There are things slipping away from me.
Little birds that don’t sit on my chair-rails; and a dog that never comes to me when I forget to call her. Maybe I should put the phone back on the wall… I think enough time has passed.
When the bell rings, I go down to see if there is anyone there, but there never is. I wonder if I should close the shop up early tonight?
All the trinkets are gone from the shelves, or they are drowning in their own private blanket of dust. Perhaps I will put up the ‘closed’ sign; and take a walk.
The night is just a piece of sad velvet after all.
The damps of autumn sink into the leaves and prepare them for the necessity of their fall; and thus insensibly are we, as years close around us, detached from our tenacity of life by the gentle pressure of recorded sorrow. W.S. Landor (1775 – 1864)
I read that quote, once, twice; ten times. I wonder what unspoken grief pressed his hand to the parchment to pen those lines? How often he must have felt the ‘damps of autumn’ seeping into his soul, and felt a heaviness of step, and weary bones?

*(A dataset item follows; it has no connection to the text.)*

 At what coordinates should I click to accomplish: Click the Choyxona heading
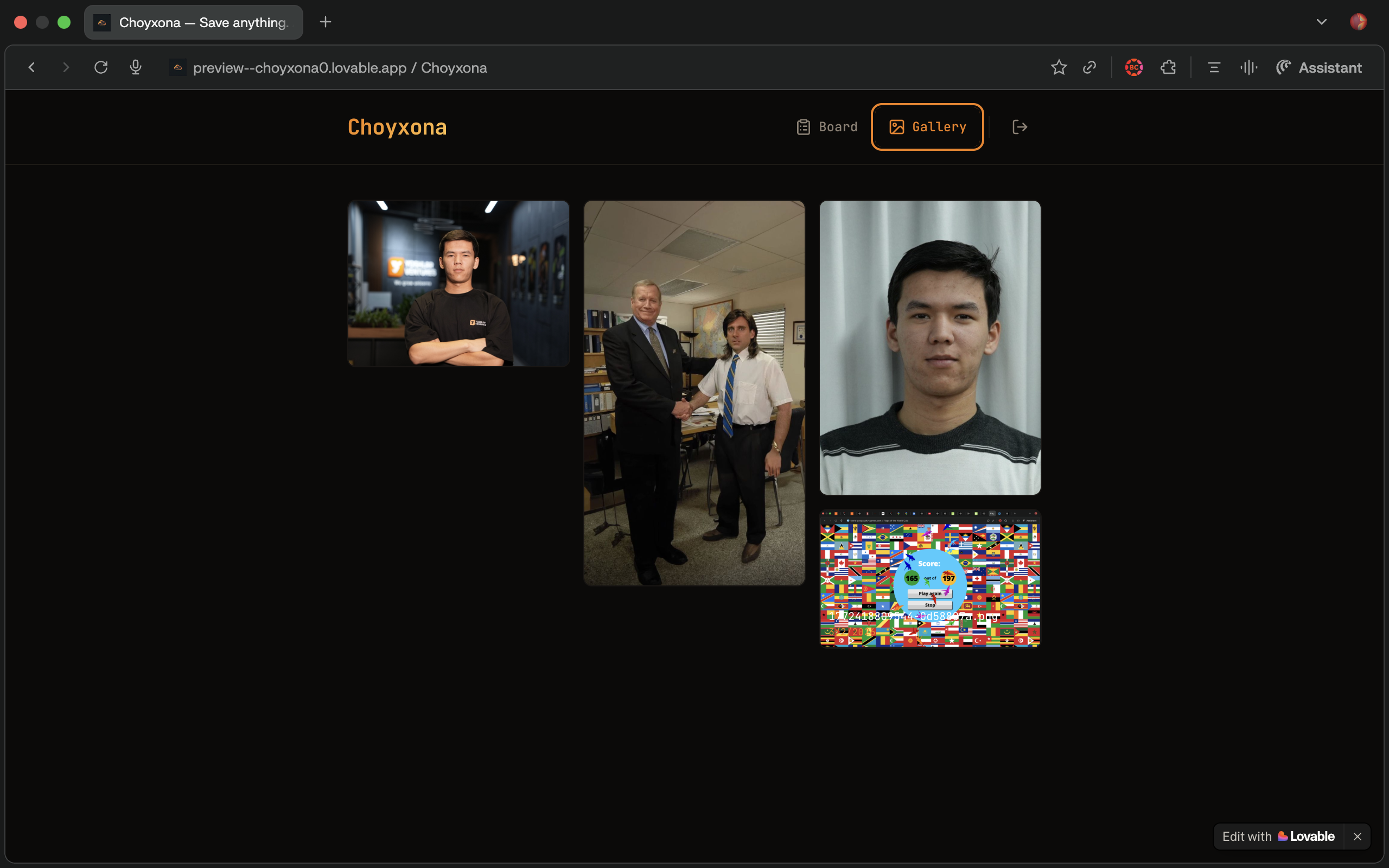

Face-to-face with his own mortality; the author bleeds ink to his page. Now nearly 150 years after his death, I read those lines, and think I know what was going on in his soul: Are we ‘detached from our tenacity of life’ merely by age, or as Landor wrote: ‘by the gentle pressure of recorded sorrow’ ?
I sense a deep rift between life, and the prospect of death, as though he is weighing the cost, and the benefits of continuing despite the toil and pain. When we are young, we have that sharp ‘tenacity’ to hold on. The very concept of youth is wrapped up in a veracity to live, and a feeling of immortality.
The older we are; the less death seems a specter to be fought, and more it seems an old friend to be embraced.